§ **Exercise inputs**:
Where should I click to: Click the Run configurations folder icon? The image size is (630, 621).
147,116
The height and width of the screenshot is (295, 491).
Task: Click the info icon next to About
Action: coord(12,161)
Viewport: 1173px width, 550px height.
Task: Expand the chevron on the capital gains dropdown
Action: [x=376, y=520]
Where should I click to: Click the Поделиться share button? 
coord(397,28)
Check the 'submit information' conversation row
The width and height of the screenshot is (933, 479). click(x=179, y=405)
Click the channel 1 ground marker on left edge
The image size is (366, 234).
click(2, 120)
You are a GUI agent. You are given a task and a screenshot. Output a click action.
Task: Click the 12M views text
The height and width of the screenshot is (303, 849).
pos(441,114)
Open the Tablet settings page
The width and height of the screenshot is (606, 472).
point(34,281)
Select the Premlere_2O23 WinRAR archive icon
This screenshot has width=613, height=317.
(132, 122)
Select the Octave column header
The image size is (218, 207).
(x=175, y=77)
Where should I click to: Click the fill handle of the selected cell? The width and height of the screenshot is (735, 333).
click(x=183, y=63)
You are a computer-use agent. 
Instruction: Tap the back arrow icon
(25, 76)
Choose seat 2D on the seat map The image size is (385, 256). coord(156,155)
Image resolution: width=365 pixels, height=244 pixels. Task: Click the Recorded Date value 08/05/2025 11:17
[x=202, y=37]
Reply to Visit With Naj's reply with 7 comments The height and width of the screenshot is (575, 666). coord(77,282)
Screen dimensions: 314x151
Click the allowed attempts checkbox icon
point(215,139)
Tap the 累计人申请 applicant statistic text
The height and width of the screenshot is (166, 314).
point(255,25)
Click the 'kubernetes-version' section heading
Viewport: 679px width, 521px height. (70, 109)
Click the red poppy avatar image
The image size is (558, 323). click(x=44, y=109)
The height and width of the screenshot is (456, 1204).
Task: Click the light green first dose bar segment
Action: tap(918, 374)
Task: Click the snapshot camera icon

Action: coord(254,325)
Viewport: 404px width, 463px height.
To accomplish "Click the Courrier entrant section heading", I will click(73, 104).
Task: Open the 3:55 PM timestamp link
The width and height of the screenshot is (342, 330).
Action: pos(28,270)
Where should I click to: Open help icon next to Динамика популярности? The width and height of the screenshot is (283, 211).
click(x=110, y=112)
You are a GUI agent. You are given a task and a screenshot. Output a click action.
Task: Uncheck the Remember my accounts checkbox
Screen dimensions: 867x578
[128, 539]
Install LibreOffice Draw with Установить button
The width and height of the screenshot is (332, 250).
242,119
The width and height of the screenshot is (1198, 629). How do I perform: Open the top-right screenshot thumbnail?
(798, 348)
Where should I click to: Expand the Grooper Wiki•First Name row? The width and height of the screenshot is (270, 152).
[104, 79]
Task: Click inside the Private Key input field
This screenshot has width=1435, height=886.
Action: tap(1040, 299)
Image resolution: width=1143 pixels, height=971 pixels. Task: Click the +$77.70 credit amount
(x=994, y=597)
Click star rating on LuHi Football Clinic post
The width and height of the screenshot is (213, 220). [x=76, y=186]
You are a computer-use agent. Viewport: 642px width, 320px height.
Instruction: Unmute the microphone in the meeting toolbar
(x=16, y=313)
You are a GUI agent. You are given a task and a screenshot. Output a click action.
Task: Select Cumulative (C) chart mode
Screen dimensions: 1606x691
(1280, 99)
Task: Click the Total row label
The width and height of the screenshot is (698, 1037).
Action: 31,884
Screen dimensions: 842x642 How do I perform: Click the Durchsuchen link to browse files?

§ **Your objective**: Copy the records above faithfully. Begin at their first line, end at the line containing "Task: Click the 12M views text", and include nothing else.

§ **Answer box**:
Where should I click to: Click the Run configurations folder icon? The image size is (630, 621).
147,116
The height and width of the screenshot is (295, 491).
Task: Click the info icon next to About
Action: coord(12,161)
Viewport: 1173px width, 550px height.
Task: Expand the chevron on the capital gains dropdown
Action: [x=376, y=520]
Where should I click to: Click the Поделиться share button? 
coord(397,28)
Check the 'submit information' conversation row
The width and height of the screenshot is (933, 479). click(x=179, y=405)
Click the channel 1 ground marker on left edge
The image size is (366, 234).
click(2, 120)
You are a GUI agent. You are given a task and a screenshot. Output a click action.
Task: Click the 12M views text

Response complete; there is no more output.